Or, how I rationalize my love of Nix.
Nix markets itself as a “package manager.” I’d say “A principled build tool for everything that actually works.”
Nix assembles your immutable infrastructure from thousands of little lego pieces and sticks them together with superglue. That super glue holds infinitely strong but, at your discretion, it becomes malleable like playdough.
The adhesive might smell strongly academic and nausiate you. Then, you realize that a handful of powerful concepts bind everything together and you become intoxicated.
Nix has been used to create a highly customizable collection of packages, Nixpkgs, that is the core of a complete, modern Linux distribution. Imagine! Driving the build of all these different programs that make up a Linux distribution...with one and only one build tool!
You can build your immutable infrastructure on top of that. With distributed, reproducible builds that can be shared between all of your team.
How does Nix work?
As all build systems, Nix splits the build into smaller build steps. One build step could compile a particular program to a binary. Another build step could create a config file. The final build step might combine those into a docker image.
Simple? Nix calls these build steps “derivations.” Here you go, academic smell, but it really just means “build step” with inputs that executes some code that spits out the output that you so desire.
Hermetic and reproducible lego pieces
Nix is a “hermetic build tool.” That means that it is very explicit and picky about the inputs to your derivations:
- Nix considers the compiler binary and other used tools as part of the inputs. A lot of build tools ignore this and consider your output “up-to-date” even though you just upgraded your compiler.
- Nix needs to know the exact hashes1 of all inputs and uses them to detect changes. If you use files from your local file system in the build, Nix calculates their hash automatically for you. If you download it from elsewhere, you need to specify its hash yourself. All derivations are built in a sandbox to ensure that you don’t use undeclared inputs.
This picky behavior makes reproducible builds possible2 and allows Nix to pull off some awesome tricks like:
- Caching the outputs of each build step: As long as your compiler produces the same output with the same inputs, why repeat the build if the inputs didn’t change?
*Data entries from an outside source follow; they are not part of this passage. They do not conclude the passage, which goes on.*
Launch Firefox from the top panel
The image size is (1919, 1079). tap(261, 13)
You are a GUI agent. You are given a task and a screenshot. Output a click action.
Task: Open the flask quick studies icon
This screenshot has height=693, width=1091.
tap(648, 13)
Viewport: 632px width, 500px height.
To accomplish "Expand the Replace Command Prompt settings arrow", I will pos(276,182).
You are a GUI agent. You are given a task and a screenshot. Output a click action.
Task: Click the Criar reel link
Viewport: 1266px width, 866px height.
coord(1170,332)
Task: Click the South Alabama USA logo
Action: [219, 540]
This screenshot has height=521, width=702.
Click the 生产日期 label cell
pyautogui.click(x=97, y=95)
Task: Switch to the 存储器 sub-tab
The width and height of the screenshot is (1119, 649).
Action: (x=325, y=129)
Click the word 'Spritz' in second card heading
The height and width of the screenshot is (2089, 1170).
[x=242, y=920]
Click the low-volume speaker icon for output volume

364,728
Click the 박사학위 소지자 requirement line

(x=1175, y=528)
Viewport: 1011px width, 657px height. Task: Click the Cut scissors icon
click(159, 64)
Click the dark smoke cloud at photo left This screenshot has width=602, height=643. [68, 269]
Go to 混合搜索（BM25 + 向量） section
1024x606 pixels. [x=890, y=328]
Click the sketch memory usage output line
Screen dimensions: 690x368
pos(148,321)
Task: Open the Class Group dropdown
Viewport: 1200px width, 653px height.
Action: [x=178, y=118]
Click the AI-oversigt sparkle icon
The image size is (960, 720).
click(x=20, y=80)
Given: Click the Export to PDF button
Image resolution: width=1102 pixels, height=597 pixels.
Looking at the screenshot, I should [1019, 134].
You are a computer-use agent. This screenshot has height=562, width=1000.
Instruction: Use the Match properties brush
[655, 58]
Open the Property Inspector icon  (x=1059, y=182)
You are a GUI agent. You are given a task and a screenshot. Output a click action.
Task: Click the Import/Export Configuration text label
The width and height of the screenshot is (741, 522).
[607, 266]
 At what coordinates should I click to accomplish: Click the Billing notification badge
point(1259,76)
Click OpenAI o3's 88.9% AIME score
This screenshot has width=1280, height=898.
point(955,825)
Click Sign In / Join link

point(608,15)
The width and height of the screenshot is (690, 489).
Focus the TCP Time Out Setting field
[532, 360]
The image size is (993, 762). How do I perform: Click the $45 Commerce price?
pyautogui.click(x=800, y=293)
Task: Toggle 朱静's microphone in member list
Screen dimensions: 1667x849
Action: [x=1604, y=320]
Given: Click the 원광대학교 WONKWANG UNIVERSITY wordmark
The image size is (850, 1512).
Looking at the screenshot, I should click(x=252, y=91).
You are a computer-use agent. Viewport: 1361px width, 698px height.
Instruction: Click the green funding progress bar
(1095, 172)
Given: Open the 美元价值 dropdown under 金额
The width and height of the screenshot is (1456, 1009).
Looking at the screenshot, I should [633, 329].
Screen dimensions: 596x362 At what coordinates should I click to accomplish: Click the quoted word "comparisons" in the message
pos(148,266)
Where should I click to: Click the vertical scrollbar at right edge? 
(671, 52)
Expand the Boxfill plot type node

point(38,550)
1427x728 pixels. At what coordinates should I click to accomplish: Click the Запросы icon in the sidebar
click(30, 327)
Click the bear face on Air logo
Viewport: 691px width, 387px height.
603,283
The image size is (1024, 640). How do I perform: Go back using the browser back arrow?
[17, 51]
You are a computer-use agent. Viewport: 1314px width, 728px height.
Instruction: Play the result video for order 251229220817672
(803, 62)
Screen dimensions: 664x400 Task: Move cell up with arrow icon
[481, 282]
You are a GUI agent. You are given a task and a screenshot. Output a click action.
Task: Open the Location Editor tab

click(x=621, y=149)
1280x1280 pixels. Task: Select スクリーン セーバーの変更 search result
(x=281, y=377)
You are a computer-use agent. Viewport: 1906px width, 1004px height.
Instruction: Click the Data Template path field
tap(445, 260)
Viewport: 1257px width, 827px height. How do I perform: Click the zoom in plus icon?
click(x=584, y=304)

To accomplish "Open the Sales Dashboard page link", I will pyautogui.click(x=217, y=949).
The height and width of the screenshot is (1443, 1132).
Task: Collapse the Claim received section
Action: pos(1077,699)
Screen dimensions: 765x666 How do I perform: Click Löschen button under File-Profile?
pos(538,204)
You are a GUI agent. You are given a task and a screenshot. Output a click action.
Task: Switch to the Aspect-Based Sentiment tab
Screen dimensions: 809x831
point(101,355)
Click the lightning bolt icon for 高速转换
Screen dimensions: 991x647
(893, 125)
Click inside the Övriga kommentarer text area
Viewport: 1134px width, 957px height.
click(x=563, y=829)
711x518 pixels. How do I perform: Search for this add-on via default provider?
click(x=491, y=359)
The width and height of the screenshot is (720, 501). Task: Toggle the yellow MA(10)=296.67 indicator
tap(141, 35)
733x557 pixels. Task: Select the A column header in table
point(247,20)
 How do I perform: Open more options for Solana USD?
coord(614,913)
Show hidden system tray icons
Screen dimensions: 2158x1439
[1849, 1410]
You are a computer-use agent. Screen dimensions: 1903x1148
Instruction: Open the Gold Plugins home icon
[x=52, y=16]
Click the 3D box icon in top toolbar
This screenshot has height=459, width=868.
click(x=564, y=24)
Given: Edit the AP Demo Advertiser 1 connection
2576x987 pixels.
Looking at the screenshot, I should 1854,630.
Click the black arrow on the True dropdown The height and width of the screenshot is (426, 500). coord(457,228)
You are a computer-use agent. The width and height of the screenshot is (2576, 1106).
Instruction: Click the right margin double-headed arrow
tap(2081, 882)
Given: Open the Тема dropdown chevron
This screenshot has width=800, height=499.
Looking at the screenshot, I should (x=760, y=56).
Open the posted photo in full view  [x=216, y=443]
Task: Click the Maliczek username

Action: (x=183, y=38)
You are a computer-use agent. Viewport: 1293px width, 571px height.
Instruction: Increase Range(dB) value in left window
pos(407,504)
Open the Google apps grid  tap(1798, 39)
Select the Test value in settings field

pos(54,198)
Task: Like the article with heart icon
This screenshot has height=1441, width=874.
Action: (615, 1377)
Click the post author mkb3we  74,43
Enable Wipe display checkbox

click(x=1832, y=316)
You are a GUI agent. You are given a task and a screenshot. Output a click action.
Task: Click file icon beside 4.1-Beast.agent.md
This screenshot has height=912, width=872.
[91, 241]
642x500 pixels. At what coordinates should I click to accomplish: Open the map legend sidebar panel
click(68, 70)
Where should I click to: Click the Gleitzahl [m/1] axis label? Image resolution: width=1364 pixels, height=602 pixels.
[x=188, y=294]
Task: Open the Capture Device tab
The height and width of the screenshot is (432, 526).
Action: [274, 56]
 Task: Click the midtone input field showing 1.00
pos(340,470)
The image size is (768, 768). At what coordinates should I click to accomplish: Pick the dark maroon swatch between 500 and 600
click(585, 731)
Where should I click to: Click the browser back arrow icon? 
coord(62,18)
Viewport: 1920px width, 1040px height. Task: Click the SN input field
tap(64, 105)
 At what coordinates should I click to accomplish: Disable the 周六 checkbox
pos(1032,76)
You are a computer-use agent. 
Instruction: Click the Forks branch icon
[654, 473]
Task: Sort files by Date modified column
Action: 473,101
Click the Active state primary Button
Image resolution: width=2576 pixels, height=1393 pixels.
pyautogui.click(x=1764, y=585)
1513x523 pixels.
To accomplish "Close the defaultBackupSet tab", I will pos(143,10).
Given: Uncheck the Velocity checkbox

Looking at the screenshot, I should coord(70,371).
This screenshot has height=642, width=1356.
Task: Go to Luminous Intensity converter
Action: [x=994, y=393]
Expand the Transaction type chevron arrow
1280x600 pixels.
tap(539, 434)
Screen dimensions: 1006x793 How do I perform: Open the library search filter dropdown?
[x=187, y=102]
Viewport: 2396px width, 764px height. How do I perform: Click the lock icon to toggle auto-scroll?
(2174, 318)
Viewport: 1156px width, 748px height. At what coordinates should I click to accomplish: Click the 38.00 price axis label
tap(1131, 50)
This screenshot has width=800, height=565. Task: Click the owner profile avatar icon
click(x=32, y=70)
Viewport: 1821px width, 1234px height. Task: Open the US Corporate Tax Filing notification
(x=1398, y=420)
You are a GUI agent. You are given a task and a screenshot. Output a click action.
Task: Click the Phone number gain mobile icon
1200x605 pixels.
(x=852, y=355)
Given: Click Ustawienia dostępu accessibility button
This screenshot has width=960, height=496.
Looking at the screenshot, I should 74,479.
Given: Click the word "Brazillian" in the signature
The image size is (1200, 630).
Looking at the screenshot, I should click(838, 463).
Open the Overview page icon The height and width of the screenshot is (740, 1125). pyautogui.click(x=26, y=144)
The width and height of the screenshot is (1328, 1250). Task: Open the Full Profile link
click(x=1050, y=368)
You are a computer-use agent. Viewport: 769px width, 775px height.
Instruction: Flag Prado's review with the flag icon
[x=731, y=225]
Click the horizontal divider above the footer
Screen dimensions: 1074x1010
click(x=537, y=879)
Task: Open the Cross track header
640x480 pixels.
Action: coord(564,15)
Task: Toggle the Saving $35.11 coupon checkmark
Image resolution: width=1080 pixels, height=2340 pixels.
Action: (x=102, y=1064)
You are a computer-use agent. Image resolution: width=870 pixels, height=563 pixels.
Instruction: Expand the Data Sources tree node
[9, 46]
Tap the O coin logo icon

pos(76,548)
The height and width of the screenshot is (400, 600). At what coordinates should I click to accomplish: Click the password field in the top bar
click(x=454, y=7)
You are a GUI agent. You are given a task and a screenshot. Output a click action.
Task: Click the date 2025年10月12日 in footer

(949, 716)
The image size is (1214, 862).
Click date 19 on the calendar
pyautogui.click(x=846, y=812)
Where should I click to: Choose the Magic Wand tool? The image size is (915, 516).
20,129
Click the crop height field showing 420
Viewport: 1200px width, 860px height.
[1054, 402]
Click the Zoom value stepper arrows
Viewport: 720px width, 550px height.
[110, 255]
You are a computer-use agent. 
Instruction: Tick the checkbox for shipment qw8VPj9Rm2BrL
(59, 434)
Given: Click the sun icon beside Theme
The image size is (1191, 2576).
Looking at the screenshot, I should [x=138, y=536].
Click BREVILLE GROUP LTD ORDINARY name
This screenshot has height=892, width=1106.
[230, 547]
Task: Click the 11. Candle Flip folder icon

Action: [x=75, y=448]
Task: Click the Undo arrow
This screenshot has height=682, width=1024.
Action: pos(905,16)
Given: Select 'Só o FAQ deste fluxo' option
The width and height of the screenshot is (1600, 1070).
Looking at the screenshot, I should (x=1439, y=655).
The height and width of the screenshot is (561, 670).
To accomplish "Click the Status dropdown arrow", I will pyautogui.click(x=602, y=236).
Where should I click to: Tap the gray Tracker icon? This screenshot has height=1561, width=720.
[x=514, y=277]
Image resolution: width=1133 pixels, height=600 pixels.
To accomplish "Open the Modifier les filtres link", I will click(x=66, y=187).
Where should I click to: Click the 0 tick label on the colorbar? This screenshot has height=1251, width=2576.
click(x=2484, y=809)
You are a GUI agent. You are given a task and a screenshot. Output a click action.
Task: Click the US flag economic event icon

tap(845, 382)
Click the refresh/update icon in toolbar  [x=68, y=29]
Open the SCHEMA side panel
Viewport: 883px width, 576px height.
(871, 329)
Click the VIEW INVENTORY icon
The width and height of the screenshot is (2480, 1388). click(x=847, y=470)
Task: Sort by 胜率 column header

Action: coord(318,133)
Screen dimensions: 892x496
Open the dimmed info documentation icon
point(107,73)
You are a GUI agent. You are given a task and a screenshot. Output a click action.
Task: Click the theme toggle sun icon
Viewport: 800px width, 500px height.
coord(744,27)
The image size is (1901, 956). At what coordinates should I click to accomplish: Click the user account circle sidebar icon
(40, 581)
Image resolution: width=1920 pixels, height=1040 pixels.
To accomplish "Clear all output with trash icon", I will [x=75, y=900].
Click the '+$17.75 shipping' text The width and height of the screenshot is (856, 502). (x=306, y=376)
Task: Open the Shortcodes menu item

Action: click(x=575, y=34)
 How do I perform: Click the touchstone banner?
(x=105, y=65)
- Distributing the build across multiple machines: If I copy all the inputs to another machine, I can also build it there! I only need to copy the inputs that the other machine doesn’t already have so that I can usually skip copying the compiler.
While your normal programming specific build tool (like npm, yarn, cargo, maven, sbt, leiningen) is usually not hermetic, some progamming language agnostic tools are (e.g. bazel, pants). Here we go, rock solid lego pieces. So, what makes Nix unique?
Nix, the language, glues it all together
Nix build files are written in the Nix programming language. At first, it looks like an innocent little language with data types that are roughly equivalent to JSON but have different names: lists=arrays, attribute sets=object/map, strings, numbers, booleans.
But on top of that, Nix is a pure lazy functional language. What does that mean? It is an exciting and unusual choice for a build system! If you already had some experience with pure lazy functional programming and you know these concepts, good for you. For me, these concepts are mind-blowing.
The “pure” means that:
- evaluating a Nix build file purely returns a description of all build steps (“derivations”) and does not yet execute them (that would be impure). Only after you finalized what you want to build, Nix looks at the graph of build steps and executes them -- in parallel, where it can. In practice, that means that you can easily take an existing build graph and return a slightly modified one without having to fear that you already invoked an expensive build step.3
- debugging a Nix build file is easier because values don’t get changed behind the scenes. Once set, you can rely on them staying the same.
“Lazy” in this context means that like a good lazy programmer, it will avoid doing unnecessary work. It will not evaluate all of your Nix code but only the parts that you explicitly use. E.g. you can use an attribute set (think JSON object/map) with all packages in the NixOs distribution, pass it around as a whole and not fear that your evaluation time explodes. Nix will only fully evaluate the packages that you then actually use in your build file.“Lazyness” allows a number of additional simple but powerful patterns that are beyond this article.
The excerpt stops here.